Thursday, December 2, 2021

Re-implementing the upload of images for the LaTeX→HTML converter

The CDLI is developing a new website. That website’s admin interface for its journals contains a page where a LaTeX source file, following a specific template, is configured to an HTML page. For this, apart from the LaTeX file itself, two additional components are needed: a BibTeX file, containing metadata of the references; and image files.

Current implementation

The current implementation involves uploading images separately from the form that creates the article. This can lead to “orphan” images if such a form is abandoned after uploading the images. The current implementation has an additional problem, where files are saved in a single directory, so multiple images with the same file name (say, Figure1.jpg) will overwrite previous images.

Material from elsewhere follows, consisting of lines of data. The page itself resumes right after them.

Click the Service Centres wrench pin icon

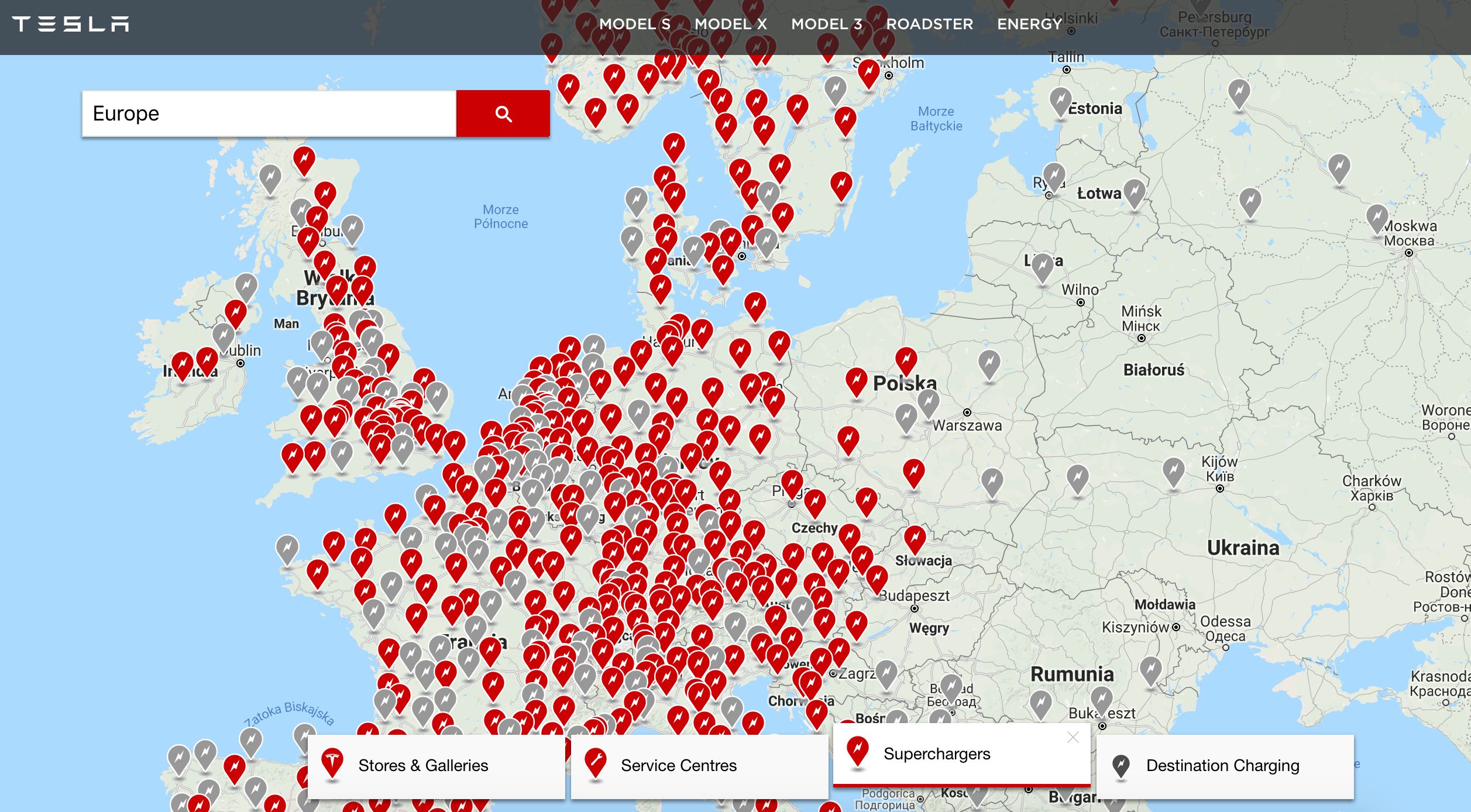[x=596, y=764]
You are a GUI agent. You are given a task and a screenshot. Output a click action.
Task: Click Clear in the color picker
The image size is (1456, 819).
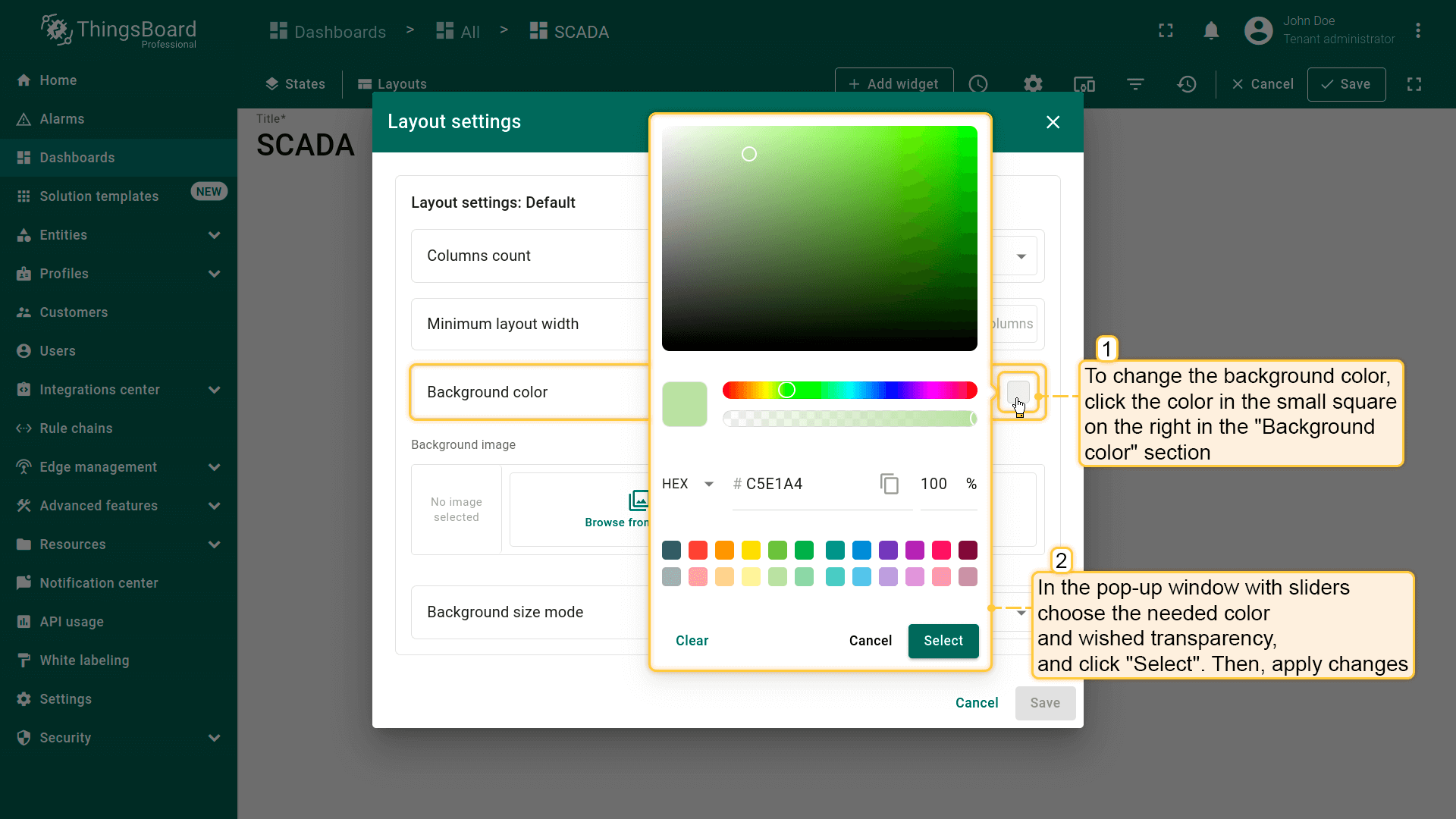click(692, 641)
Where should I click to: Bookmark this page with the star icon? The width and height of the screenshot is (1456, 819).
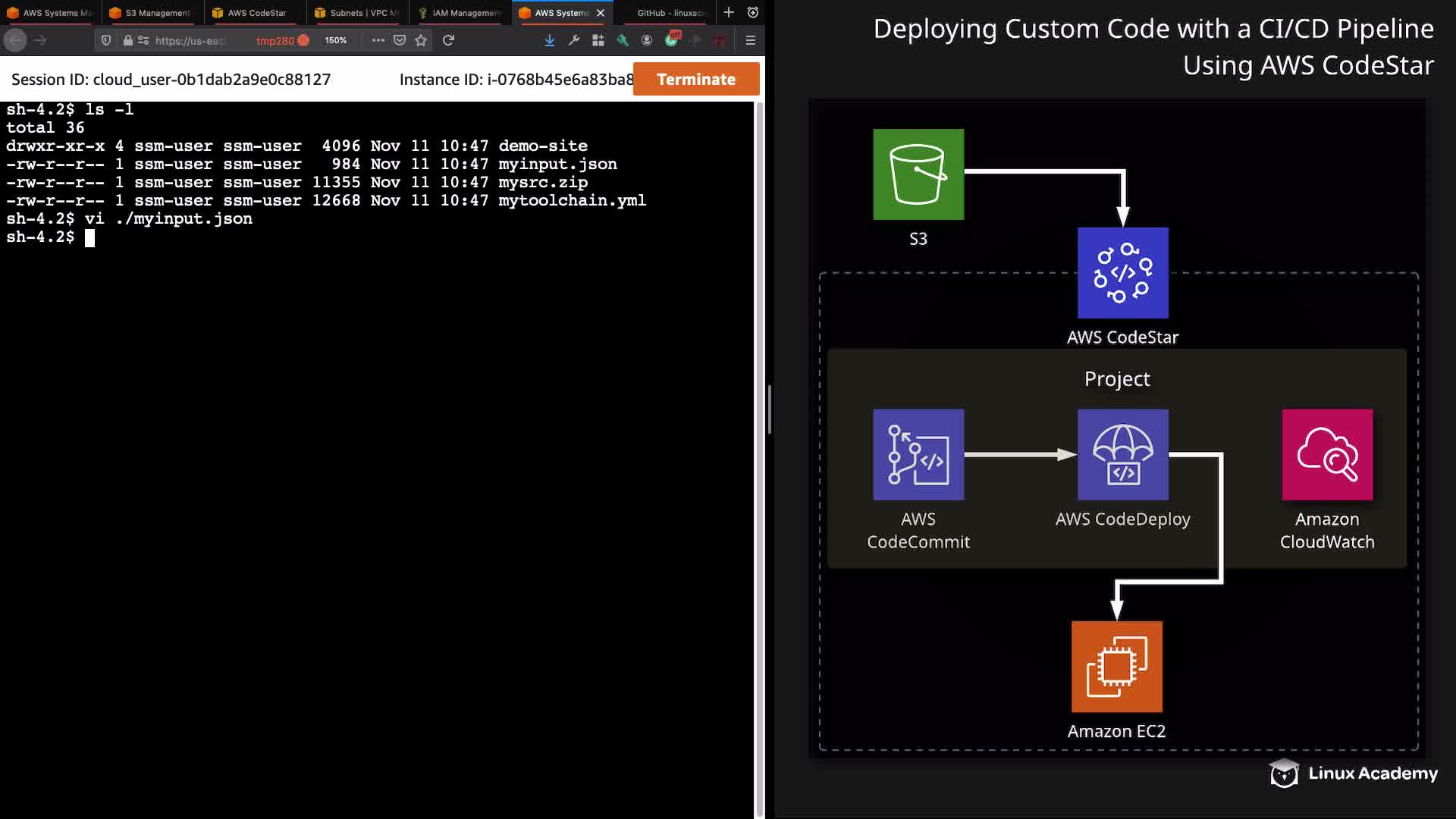tap(421, 40)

ClientServerGET /admin/articles/add/cdlj200 (add page)POST /admin/articles/convert-latex200 (converted HTML, list of images)POST /admin/articles/image 'Figure1.jpg'Saves image in 'Figure1.jpg'200POST /admin/articles/add/cdlj300 /articles/<sequential ID>ClientServer

New implementation

With a new implementation of the rest of the forms, simplifying a lot of the code, the issues with the image uploads are also attempted to be resolved.

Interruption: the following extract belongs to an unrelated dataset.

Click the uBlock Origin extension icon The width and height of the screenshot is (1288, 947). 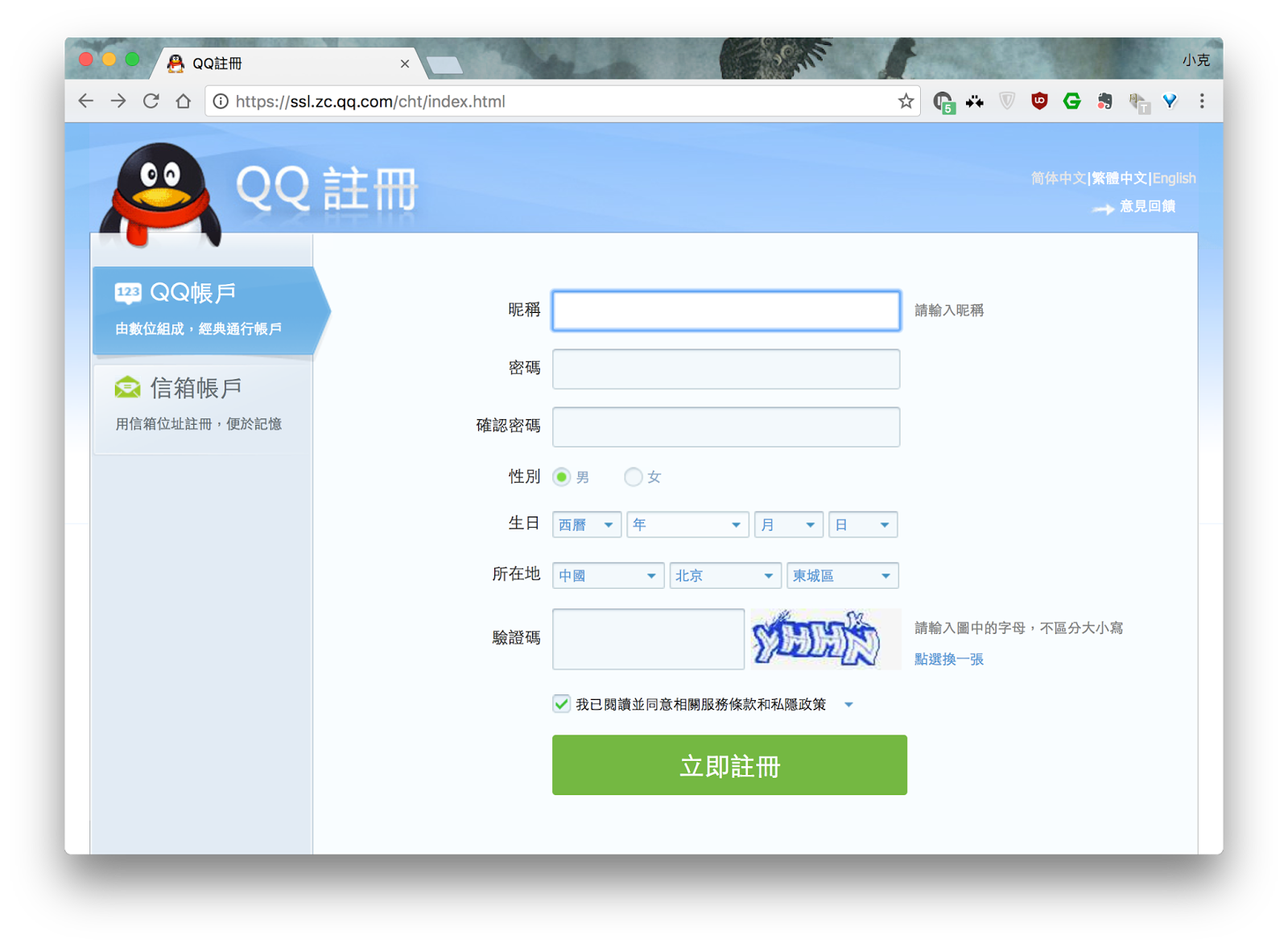click(1039, 101)
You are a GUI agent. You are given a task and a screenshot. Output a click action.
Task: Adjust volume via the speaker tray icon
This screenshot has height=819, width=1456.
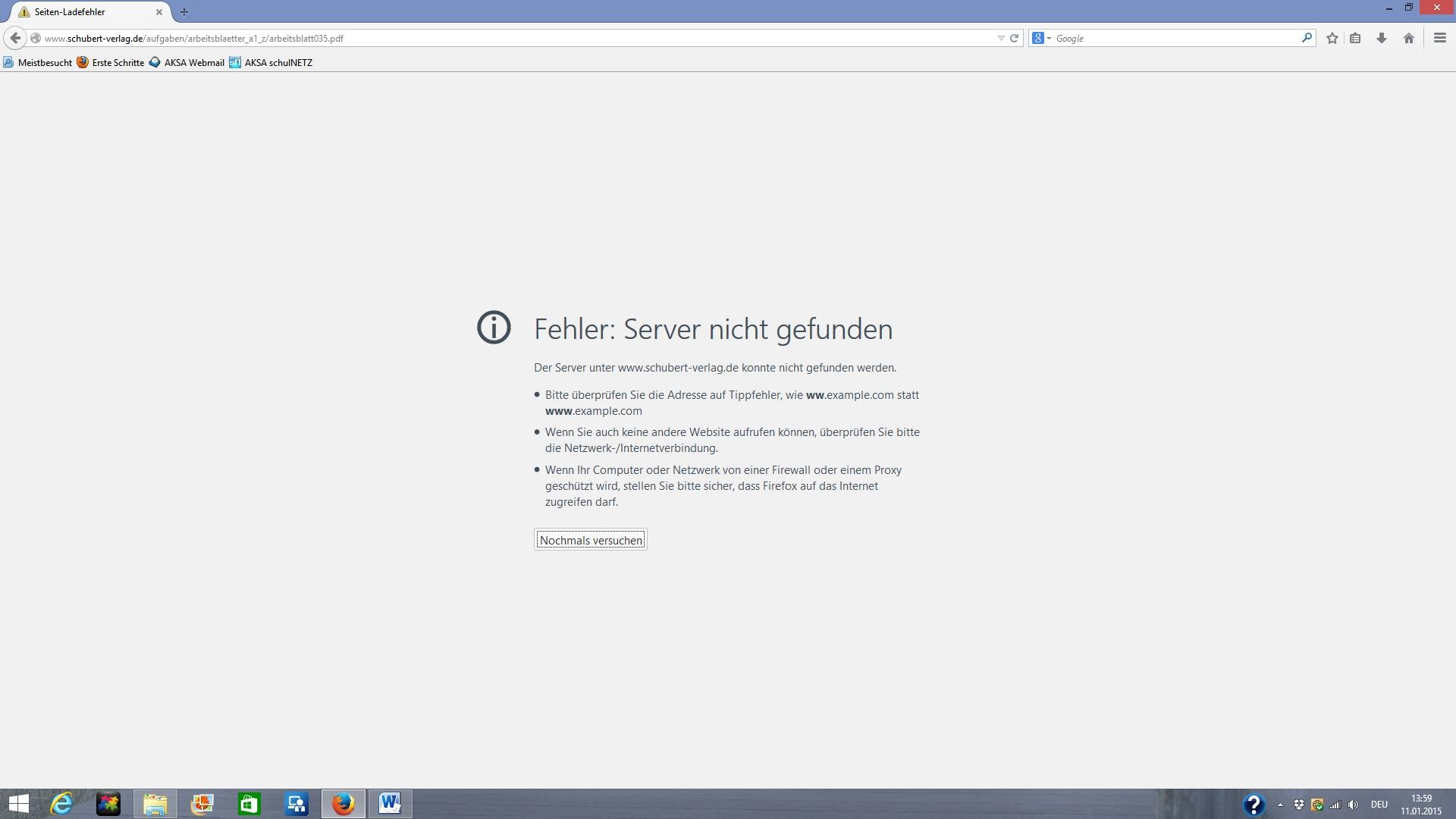pos(1353,805)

Saving images together with the metadata

To avoid the problem of the “orphan” images resulting from abandoned forms, one could submit the images in the same form that creates the article. If that form is not submitted, or contains invalid data so cannot be saved, the images will not be uploaded.

Saving images according to metadata

The second problem could be solved immediately by saving the images in subdirectories according to the metadata of the image, e.g. 2021-01/ where 2021 is the year the article is published and 01 is the article sequence number within that year. This however assumes that that metadata does not change after the initial submission.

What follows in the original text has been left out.